Joaquín fue un hombre de un gran poder económico y comercial, llegando a dirigir un imperio pesquero en las playas de Castilla, pues no sólo daba trabajo a ese centenar de pescadores, sino que además, creó numerosos puestos de trabajo, como eran el de los arrieros que transportaban el pescado con sus bestias en las jangarillas a Pilas, Almonte, Rociana, Moguer y Palos de la Frontera. El pescado llegaba a Huelva y a Sanlúcar a través de dos barcos de vela y uno a motor, El Cernícalo, patroneado por un hombre de Sanlúcar al que le apodaban El Cuervo.

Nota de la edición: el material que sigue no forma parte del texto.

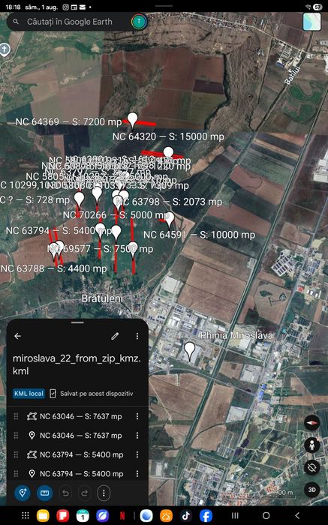Activate Street View pegman icon
The height and width of the screenshot is (525, 328).
point(312,445)
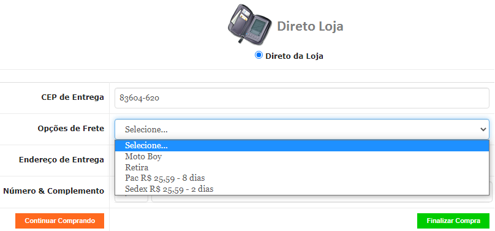This screenshot has width=495, height=231.
Task: Click the Direto Loja heading
Action: [310, 26]
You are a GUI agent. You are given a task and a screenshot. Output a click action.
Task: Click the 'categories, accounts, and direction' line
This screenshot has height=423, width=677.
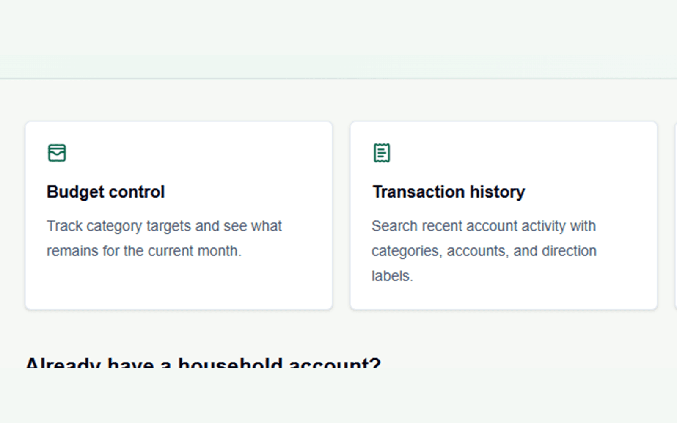click(484, 251)
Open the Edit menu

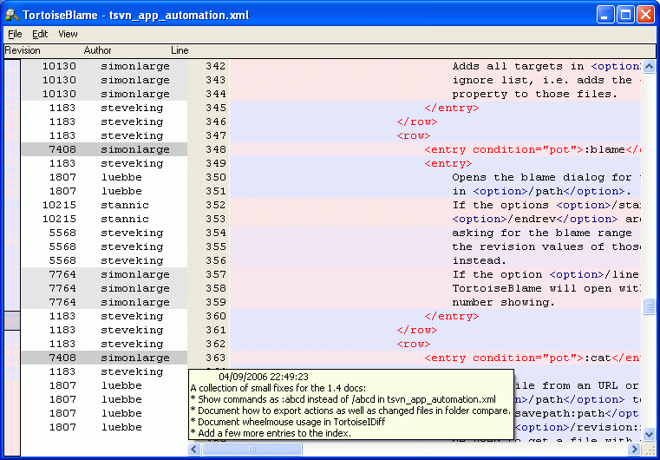(x=40, y=34)
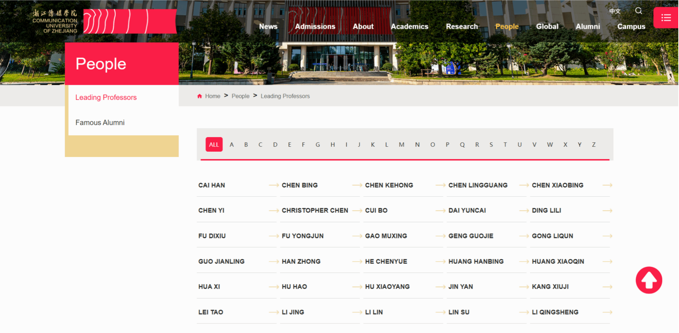679x333 pixels.
Task: Click the arrow next to KANG XIUJI
Action: point(607,287)

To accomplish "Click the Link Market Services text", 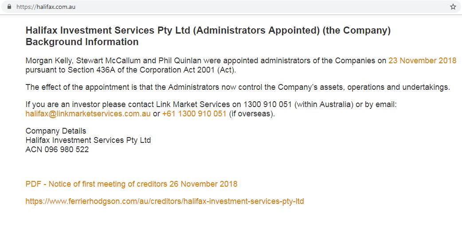I will click(x=193, y=105).
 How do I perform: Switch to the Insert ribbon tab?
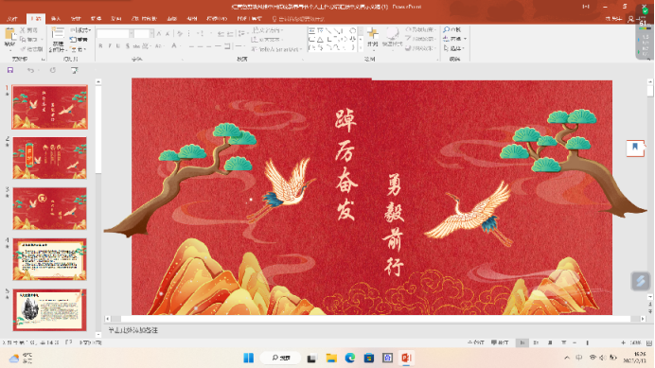[56, 19]
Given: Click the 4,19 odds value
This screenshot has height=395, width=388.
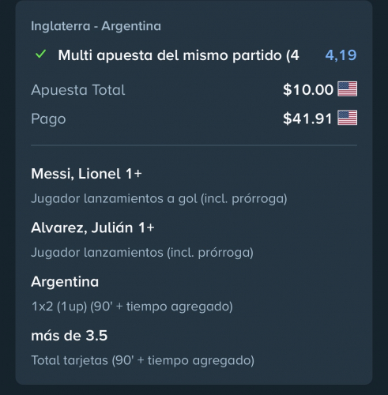Looking at the screenshot, I should pos(341,55).
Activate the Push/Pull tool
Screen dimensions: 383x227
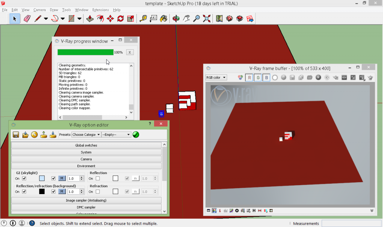[90, 18]
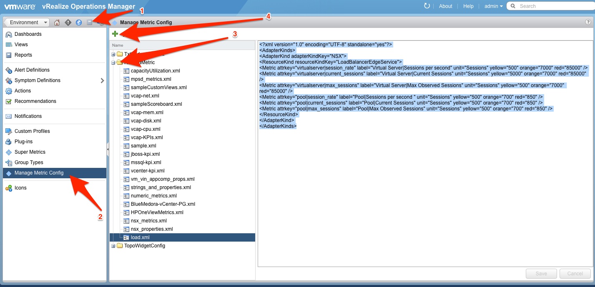
Task: Select vcap-cpu.xml file in the tree
Action: pyautogui.click(x=145, y=129)
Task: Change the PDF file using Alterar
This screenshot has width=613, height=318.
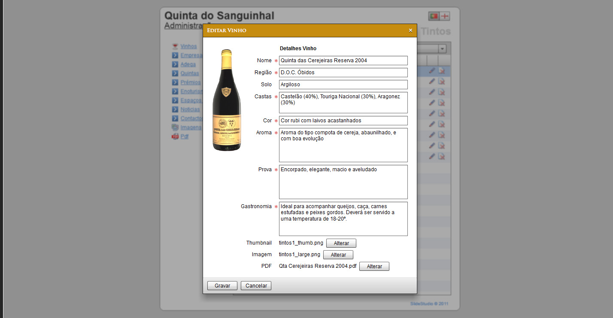Action: 374,267
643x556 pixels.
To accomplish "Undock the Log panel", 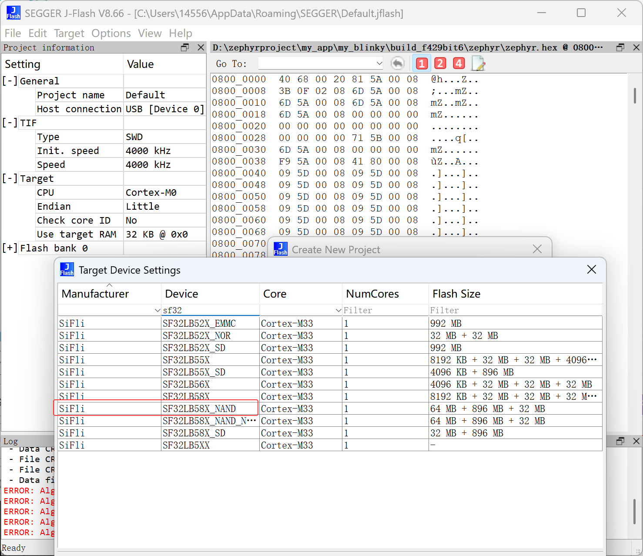I will 620,441.
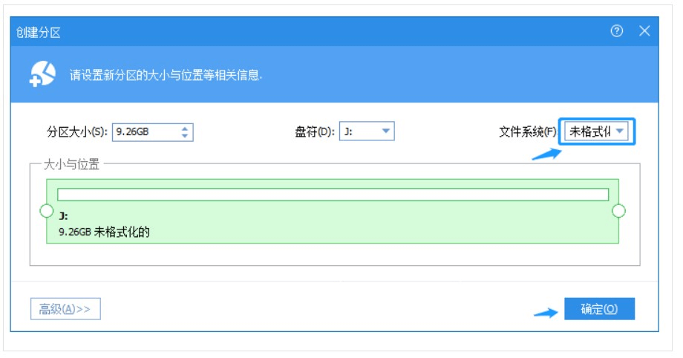683x358 pixels.
Task: Click the left circular resize handle
Action: point(46,211)
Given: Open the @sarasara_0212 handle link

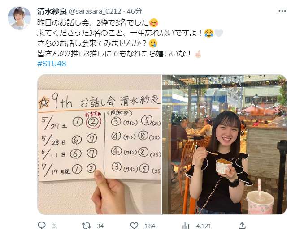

Una tarde dieron aviso a Joaquín de que un grupo de personas que se encontraban de cacería se habían quedado atascadas con un vehículo en la playa. Éste ordenó a varios hombres que se acercaran a socorrerlos y llevarlos al poblado, y cuando llegaron allí la sorpresa fue mayúscula. Se trataba, nada más y nada menos que del Rey Alfonso XIII, abuelo del Rey Juan Carlos I, asiduo visitante de las tierras de Doñana por su afición a la caza. El Rey, que iba acompañado del conservero onubense José Tejero Vizcaíno, amigo íntimo, fue llevado junto a éste al poblado del Loro, donde fueron recibidos por Joaquín. Los hombres de Joaquín volvieron a la playa para retirar el vehículo y la caza y llevarla al poblado. «Habían cazado muchos ciervos y los colocaron todos extendidos en el suelo frente a la choza de mi padre», recuerda su hija María. El Rey durmió aquella noche en la choza de Joaquín, y José Tejero, muy conocido por los vecinos del poblado por sus frecuentes paseos por los médanos con la escopeta al hombro, fue llevado a Huelva. Al día siguiente, antes de partir hacia su residencia en Doñana, el Rey, en un gesto de agradecimiento metió la mano en el bolsillo, sacó una moneda de plata de cinco pesetas y se la regaló a su mujer. La familia sigue conservando esa moneda como un valioso recuerdo.
El 10 de febrero de 1964, Joaquín Suárez García fallecía a consecuencia de una enfermedad en el hígado que se lo llevó en poco más de un mes. Su cuerpo fue enterrado en el cementerio de Palos de la Frontera. Sus familiares continuaron durante algún tiempo dedicándose a la pesca, hasta que, poco a poco se fueron desligando de ella para dedicarse a otras actividades. Algunos de sus descendientes se dedicaron al negocio de la hostelería y hoy regentan los populares restaurantes El Choco y Torre del Loro de Mazagón, y Bares el Choco de Ayamonte.